International Press Institute (IPI) called on Turkey to end an "escalating crackdown on independent media" and the "misuse of anti-terrorism laws to target and imprison journalists" reporting on public interest issues.

The IPI members attended the 65th IPI General Assembly during the IPI World Congress in Doha, the capital of Qatar on March 21. General Assembly resolutions said journalists have been too often "harassed, arrested, imprisoned".

The IPI adressed Turkey's "media crackdown" and "the abuse of criminal defamation laws to silence any criticism of President Recep Tayyip Erdoğan and his policies".

IPI members called on authorities in Turkey to obey their oaths to uphold the country's Constitution and to respect decisions by Turkey's Constitutional Court upholding human rights, including the recent decision freeing the Cumhuriyet editors. They similarly called on authorities to immediately dismiss the criminal case against those editors and all other journalists targeted as a result of their work, and to free all journalists currently imprisoned for engaging in journalism” the institution said in a written statement following the congress.

Also, Kadri Gürsel, journalist and political columnist for the Al-Monitor and Diken news websites and chair of IPI's Turkey National Committee was elected as new member of the Executive Board.
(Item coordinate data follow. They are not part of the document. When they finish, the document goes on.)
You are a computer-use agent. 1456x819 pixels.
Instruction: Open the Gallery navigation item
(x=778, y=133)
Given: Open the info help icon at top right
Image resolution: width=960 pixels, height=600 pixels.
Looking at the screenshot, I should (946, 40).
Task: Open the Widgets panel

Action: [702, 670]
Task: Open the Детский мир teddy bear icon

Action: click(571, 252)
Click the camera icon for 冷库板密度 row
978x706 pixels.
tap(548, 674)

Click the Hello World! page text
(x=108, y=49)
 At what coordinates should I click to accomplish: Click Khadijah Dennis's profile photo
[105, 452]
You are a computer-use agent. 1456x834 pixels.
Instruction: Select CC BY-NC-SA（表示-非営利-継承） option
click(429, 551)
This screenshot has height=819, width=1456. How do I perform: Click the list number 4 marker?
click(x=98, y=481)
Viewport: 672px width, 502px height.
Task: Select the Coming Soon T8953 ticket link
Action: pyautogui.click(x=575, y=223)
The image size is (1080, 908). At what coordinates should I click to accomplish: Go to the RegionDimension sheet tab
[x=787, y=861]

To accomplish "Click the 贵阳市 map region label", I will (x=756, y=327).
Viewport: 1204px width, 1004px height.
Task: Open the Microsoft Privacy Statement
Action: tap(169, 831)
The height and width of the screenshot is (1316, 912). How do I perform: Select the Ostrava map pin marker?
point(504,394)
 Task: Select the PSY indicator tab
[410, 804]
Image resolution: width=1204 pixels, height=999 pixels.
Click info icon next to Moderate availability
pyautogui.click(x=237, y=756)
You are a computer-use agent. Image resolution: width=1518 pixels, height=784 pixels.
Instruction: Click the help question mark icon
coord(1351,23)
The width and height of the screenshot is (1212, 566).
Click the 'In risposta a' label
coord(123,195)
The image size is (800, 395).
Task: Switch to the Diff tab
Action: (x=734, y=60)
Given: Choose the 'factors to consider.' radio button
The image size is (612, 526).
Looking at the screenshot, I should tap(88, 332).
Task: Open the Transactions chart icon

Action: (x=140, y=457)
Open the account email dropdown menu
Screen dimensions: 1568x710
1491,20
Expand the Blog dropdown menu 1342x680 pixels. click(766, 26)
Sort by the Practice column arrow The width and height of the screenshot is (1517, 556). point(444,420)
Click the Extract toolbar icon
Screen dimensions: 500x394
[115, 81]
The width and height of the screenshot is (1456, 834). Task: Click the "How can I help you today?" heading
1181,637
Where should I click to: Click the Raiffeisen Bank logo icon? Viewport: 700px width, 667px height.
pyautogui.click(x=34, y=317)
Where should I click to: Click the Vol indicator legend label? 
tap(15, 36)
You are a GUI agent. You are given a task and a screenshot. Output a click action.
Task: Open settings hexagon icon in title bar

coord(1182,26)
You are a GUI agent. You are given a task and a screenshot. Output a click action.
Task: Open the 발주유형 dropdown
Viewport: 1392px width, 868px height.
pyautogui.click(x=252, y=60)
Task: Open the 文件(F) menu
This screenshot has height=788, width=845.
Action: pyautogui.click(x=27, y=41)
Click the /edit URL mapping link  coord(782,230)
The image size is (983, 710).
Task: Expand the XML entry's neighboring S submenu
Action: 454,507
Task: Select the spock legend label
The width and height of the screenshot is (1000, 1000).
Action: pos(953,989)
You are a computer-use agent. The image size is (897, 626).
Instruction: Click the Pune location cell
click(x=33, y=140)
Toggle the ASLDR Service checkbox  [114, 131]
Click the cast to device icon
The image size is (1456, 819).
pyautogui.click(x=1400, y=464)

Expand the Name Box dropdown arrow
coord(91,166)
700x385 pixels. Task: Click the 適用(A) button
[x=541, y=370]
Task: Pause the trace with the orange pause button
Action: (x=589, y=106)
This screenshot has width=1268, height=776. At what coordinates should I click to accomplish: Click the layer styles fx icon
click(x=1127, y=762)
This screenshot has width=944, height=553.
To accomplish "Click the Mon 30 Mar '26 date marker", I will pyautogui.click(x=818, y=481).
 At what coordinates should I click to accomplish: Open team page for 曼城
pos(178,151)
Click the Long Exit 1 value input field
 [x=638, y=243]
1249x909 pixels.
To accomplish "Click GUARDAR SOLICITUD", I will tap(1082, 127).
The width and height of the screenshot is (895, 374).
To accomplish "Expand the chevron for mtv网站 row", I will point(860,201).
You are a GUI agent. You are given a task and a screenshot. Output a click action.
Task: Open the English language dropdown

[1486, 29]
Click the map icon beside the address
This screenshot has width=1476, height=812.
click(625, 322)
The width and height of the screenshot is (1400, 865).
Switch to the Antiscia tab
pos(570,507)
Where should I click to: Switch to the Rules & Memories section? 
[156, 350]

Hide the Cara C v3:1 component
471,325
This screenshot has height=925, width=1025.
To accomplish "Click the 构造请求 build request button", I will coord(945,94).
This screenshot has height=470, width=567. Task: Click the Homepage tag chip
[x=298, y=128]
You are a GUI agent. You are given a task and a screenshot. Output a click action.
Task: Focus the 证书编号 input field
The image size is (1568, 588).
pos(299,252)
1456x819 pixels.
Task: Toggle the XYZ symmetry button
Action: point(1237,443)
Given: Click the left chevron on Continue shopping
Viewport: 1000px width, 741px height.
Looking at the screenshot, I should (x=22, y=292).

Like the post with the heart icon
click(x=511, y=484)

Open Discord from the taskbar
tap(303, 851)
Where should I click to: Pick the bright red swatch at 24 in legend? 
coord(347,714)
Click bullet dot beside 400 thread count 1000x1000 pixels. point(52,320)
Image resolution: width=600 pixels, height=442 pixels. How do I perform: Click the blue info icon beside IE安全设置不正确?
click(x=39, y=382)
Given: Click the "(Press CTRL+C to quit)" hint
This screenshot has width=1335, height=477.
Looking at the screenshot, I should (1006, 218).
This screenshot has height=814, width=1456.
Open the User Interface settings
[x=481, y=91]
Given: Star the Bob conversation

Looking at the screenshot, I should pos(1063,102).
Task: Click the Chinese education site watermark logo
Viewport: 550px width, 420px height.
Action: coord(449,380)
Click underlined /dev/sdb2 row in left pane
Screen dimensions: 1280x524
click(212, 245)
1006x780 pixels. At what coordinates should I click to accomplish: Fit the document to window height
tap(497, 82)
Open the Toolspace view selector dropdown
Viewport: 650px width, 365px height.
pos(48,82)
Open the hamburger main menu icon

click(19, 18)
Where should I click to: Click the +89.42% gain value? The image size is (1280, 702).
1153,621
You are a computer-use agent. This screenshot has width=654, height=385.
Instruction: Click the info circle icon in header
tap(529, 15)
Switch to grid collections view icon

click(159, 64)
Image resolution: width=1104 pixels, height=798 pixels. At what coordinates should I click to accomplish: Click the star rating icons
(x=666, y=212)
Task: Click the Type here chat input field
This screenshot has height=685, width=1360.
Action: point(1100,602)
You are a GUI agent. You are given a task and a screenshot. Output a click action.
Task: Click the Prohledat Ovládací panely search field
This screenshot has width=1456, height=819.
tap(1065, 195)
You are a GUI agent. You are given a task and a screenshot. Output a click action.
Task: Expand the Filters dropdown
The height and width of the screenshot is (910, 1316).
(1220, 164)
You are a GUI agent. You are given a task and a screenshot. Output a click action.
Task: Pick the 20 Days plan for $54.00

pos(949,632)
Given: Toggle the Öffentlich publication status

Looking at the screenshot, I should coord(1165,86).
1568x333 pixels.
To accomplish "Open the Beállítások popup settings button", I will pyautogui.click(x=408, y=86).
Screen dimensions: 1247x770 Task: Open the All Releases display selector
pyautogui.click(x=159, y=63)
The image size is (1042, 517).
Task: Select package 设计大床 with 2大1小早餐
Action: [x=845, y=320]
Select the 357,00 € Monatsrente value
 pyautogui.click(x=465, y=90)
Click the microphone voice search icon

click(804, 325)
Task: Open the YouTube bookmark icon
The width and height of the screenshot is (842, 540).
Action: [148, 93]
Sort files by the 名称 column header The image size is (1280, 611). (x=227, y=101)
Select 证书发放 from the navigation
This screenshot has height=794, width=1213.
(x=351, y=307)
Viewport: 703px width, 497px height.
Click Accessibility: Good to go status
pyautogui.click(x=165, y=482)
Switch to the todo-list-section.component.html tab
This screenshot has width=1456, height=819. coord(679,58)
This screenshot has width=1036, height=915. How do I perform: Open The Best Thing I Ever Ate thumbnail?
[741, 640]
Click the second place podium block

The further statement of the IPI was as follows:

"Turkey's Constitution explicitly recognises the rights of press freedom and free expression. Turkey is also a signatory to the European Convention on Human Rights, which similarly recognises those rights. However, in practice, respect for both rights has steadily eroded over the past decade as Justice and Development Party (AKP) leaders have systematically used the power of the state to establish dominance over the media landscape and to silence their critics."

"That misuse of state power has been dramatically illustrated in recent months by two developments, which are by no means isolated: the imprisonment and impending trial of two Cumhuriyet editors on terrorism and espionage charges in retaliation for their reports on allegations that Turkey's intelligence agency was arming Islamist rebels in Syria, and the state's seizure of opposition media outlets, including the March 2016 takeover of the Zaman media group and the Cihan News Agency."

"IPI members finally urged Turkey and its people not to approve any proposed changes to the country's Constitution that would contravene Turkey's commitments to uphold press freedom and free expression, or that would in any way abridge citizens' right to receive the information they need to make informed decisions at the ballot box and ensure accountability by their leaders. IPI members further noted that they remain open to engage in dialogue with Turkey's government should it indicate a serious desire to make improvements in the free expression and press freedom situation in Turkey."